> _DIRECTION_
Count the lines in the entries below that contain the string "should", treating case as significant. Reply with the number only.

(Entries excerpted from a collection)

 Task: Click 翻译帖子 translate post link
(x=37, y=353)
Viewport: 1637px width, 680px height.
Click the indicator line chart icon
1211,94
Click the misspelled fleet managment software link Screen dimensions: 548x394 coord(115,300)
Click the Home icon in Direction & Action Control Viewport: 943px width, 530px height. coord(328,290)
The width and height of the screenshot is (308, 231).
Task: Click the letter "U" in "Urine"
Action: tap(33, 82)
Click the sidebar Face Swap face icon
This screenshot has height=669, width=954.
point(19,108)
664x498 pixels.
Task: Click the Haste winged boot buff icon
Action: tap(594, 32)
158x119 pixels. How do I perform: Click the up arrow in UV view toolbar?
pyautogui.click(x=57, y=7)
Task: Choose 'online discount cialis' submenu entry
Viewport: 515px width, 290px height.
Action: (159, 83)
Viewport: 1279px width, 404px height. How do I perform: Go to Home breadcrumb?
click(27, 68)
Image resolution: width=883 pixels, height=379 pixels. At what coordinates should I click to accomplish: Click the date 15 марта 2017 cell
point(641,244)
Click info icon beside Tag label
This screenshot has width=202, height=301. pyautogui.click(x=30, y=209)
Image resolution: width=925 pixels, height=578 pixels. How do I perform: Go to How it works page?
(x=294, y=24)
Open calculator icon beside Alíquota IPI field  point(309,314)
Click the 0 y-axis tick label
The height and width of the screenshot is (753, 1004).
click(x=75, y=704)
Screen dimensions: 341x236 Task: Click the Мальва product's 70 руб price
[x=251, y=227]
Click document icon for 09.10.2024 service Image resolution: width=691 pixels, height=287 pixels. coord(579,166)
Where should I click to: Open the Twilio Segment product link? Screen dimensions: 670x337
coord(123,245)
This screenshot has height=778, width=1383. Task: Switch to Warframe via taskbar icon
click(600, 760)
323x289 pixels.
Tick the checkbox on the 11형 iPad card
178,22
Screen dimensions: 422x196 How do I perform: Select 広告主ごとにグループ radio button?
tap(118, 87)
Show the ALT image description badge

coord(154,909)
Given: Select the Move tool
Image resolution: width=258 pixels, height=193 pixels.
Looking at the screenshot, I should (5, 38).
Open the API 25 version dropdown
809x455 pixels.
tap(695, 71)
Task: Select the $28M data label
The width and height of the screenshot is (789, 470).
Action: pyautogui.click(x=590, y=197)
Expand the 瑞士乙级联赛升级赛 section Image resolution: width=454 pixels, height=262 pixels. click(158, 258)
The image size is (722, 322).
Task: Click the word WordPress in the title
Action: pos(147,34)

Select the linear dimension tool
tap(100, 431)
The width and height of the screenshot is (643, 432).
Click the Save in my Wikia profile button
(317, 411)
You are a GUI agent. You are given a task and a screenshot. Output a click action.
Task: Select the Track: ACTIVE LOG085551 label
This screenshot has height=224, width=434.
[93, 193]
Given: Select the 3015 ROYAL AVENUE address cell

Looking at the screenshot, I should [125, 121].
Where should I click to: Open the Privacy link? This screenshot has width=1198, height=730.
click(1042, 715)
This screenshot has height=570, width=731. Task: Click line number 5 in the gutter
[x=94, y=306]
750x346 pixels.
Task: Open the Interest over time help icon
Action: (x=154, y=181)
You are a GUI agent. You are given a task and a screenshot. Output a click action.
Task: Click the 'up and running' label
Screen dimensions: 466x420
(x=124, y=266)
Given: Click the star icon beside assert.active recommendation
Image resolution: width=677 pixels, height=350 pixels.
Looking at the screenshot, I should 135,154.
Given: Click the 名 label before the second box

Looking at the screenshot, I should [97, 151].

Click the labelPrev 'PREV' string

> _CORRECT ANSWER_
7